Jermaine Love-Roberts (born March 27, 1989) is an American professional basketball player who plays for Nizhny Novgorod of the VTB United League. A 6'3", 186 lbs combo guard, Love played for Prairie State College (where he became the school's first All-America selection in men's basketball) and at University of Illinois at Springfield before going overseas to Lithuania to play for BC Palanga and BC Vilnius of the National Basketball League.

High school
Love attended Rich East High School, in Park Forest, Illinois, where he played high school basketball.

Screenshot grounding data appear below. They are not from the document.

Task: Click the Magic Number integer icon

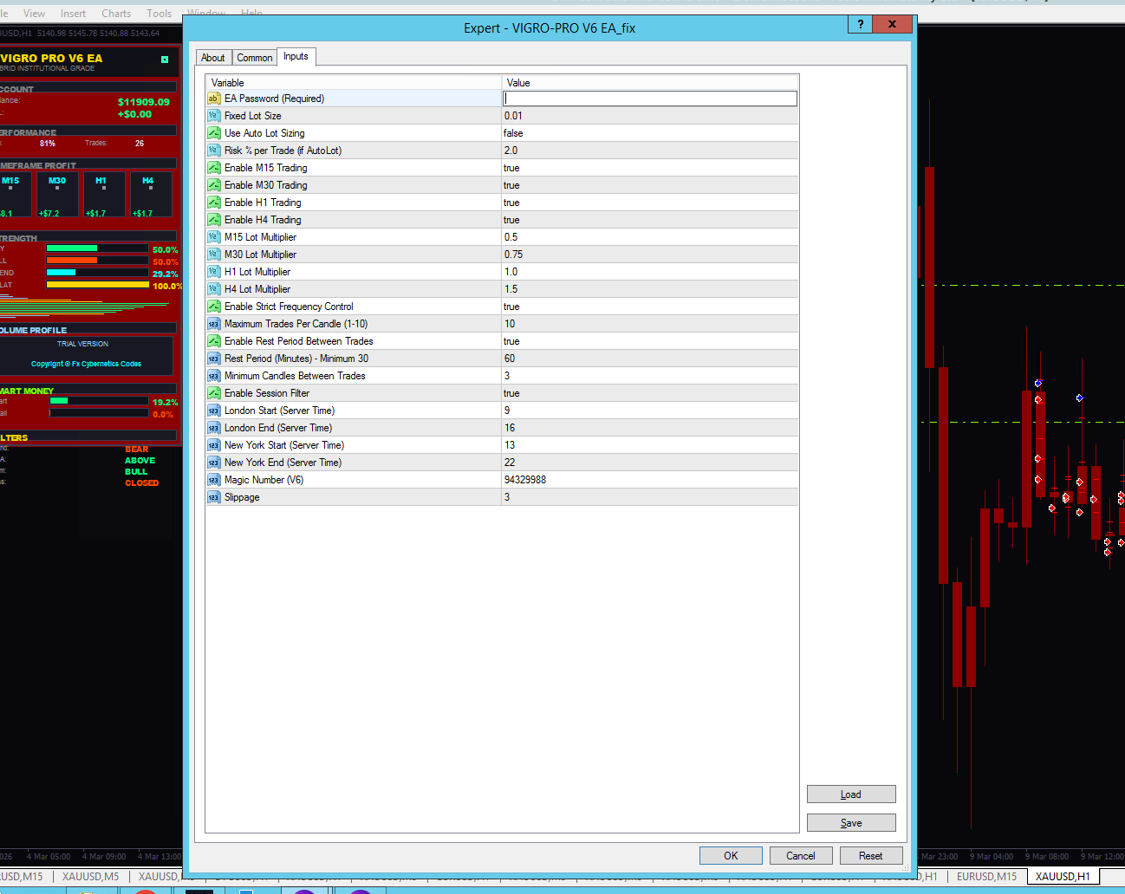Action: click(x=214, y=480)
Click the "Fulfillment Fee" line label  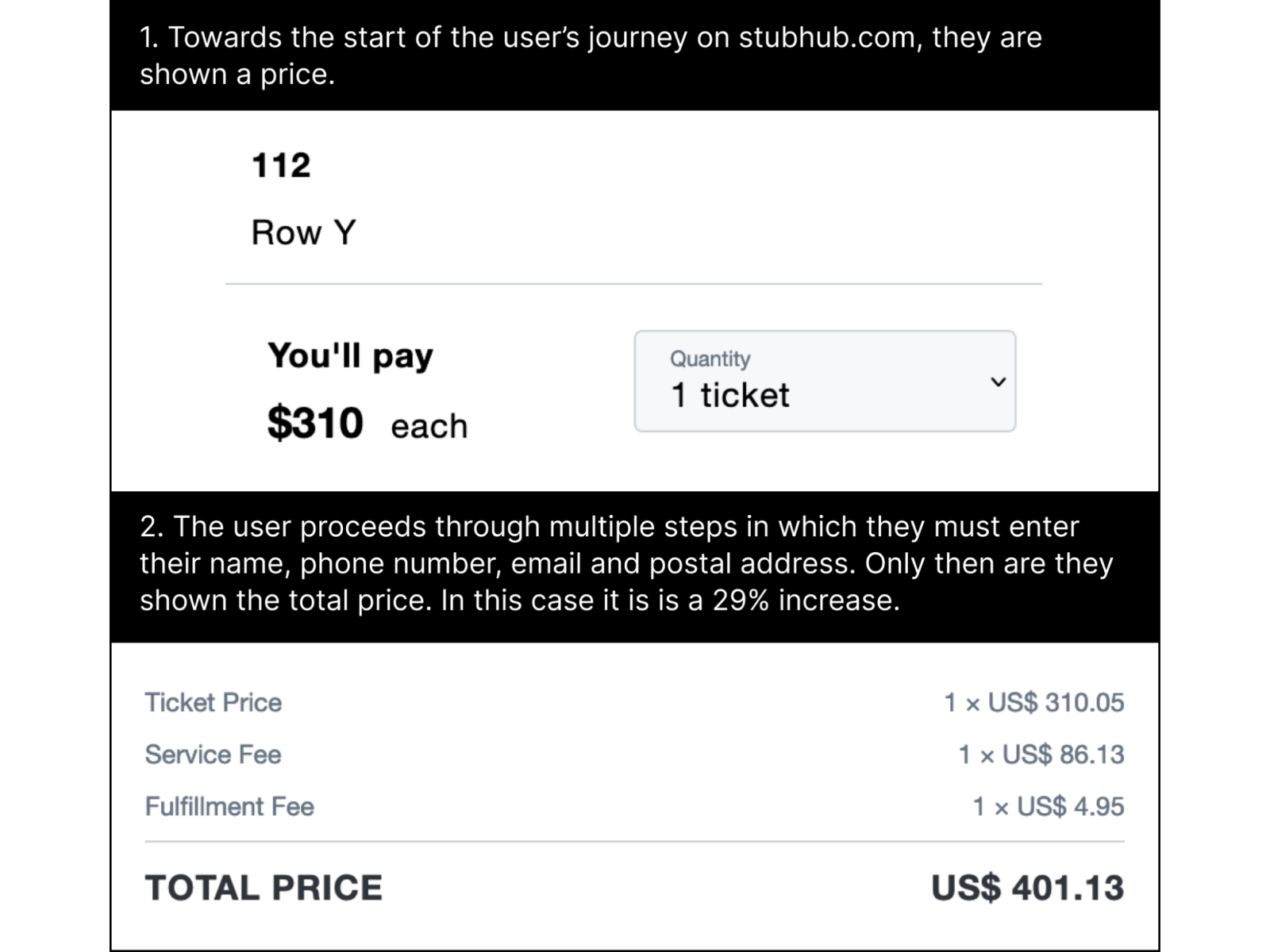pyautogui.click(x=229, y=806)
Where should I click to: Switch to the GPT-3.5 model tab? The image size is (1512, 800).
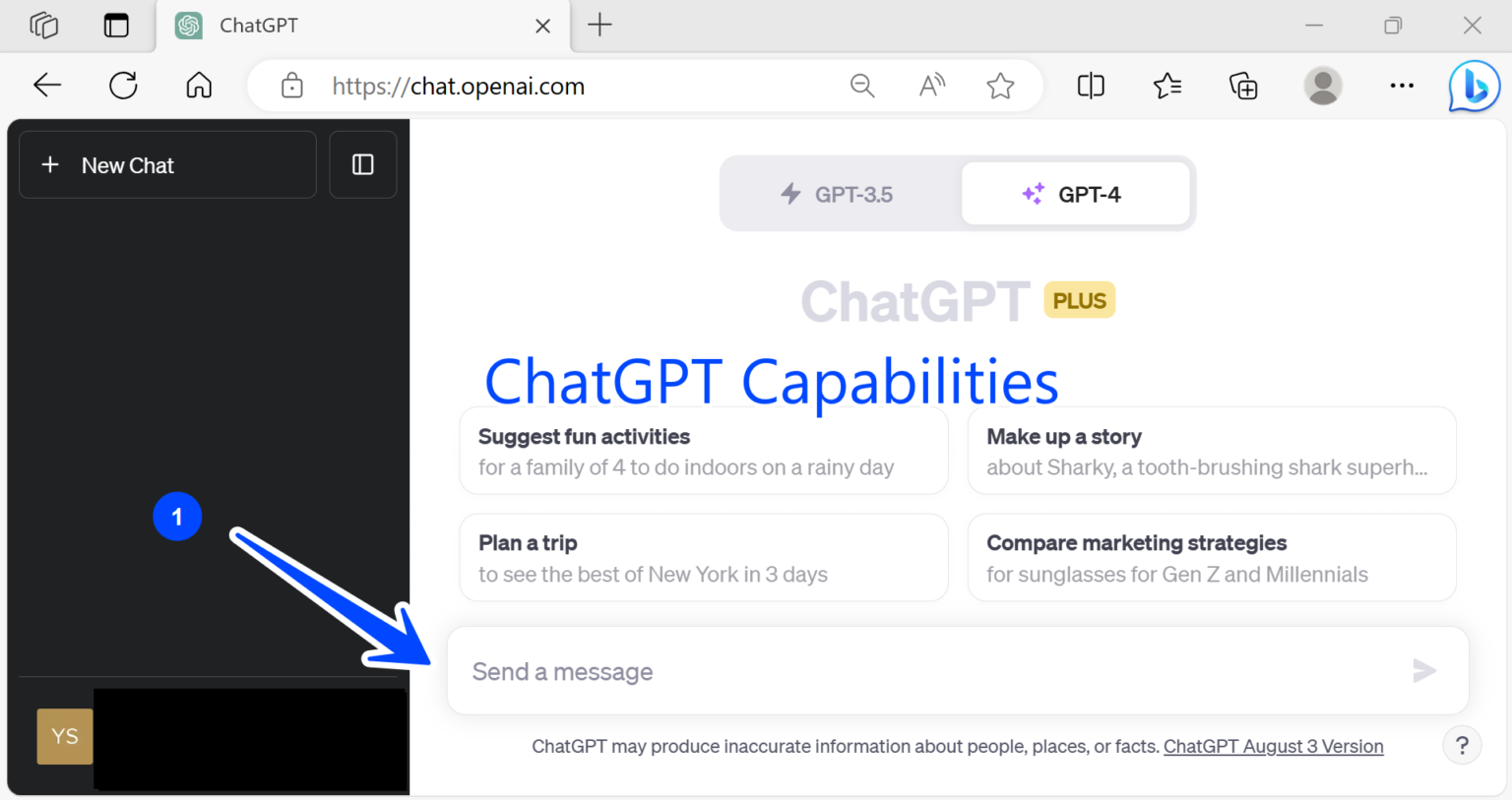(839, 194)
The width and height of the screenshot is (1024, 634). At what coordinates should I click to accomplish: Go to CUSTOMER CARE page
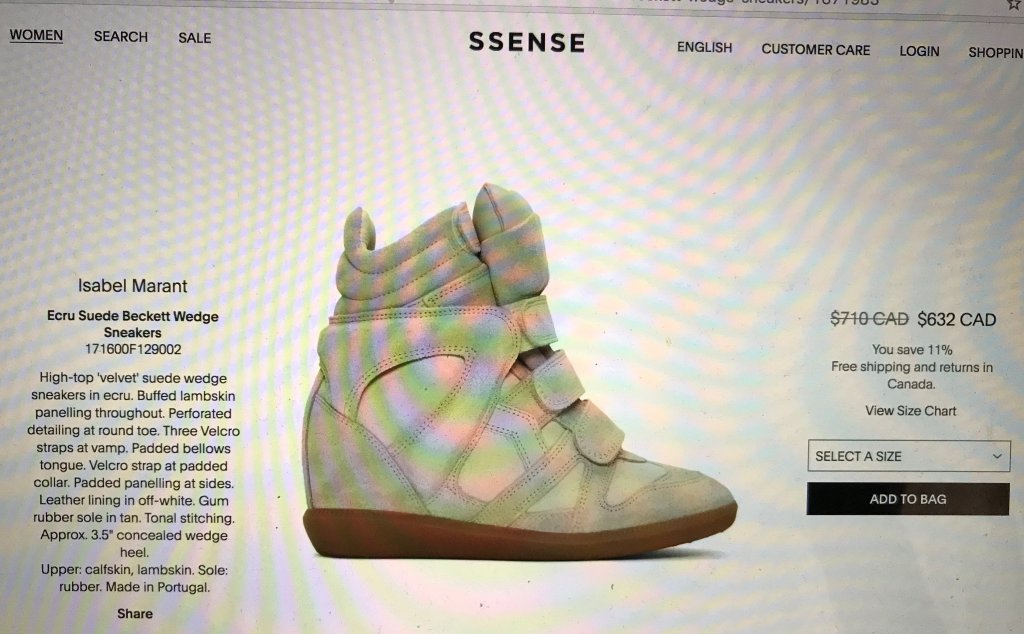coord(816,50)
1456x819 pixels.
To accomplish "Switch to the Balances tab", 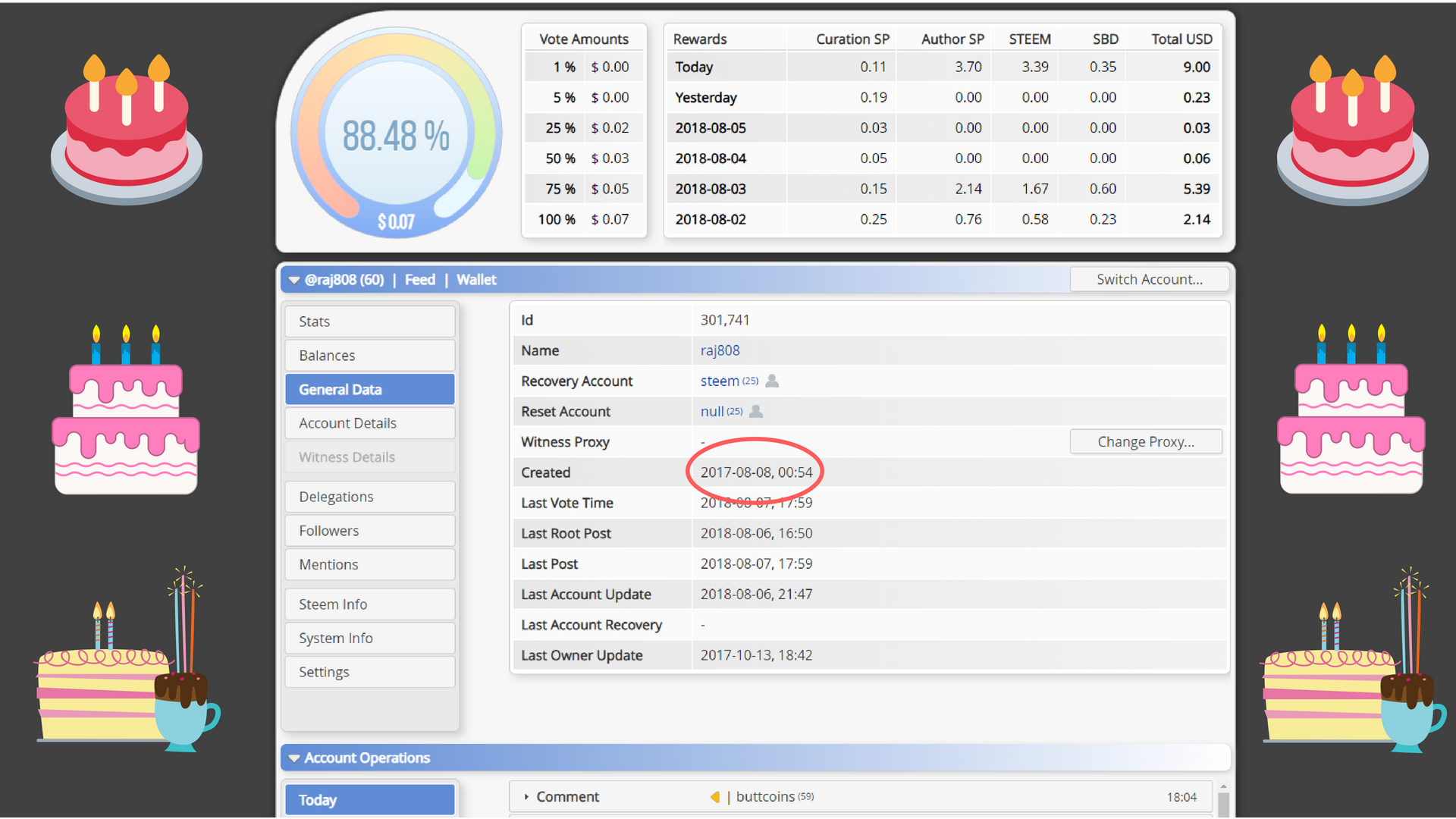I will pos(370,355).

He earned All-Conference honors in basketball at Rich East, and was also a member of the conference champions in track and field as well.

College career
Love played college basketball at the Prairie State College, from 2008 to 2010 and at the Illinois-Springfield from 2010 to 2012. As a senior, he averaged 16.5 points, 4.8 rebounds, and 1.7 assists per game.

Professional career
On September 27, 2014, Love joined MRU Vilnius in Lithuania.

On August 24, 2015 he moved to the first division, signing with Lietkabelis Panevėžys. On August 12, 2016 Love moved to BC Nevėžis.

The next year, after a successful tryout, he joined Trefl Sopot of the PLK. With Trefl Sopot, he went on to average 13.6 points, 3.3 rebounds and 3 assists per game.

On July 4, 2018, Love joined Holargos of the Greek Basket League.

After starting the 2019-2020 campaign with Italian club Scaligera Verona, Love returned to Greece and signed with Kolossos Rodou on January 22, 2020, replacing the injured Donovan Jackson. He then finished out the season with Israeli club Hapoel Holon and averaged 11.9 points, 3.1 rebounds and 2.6 assists. 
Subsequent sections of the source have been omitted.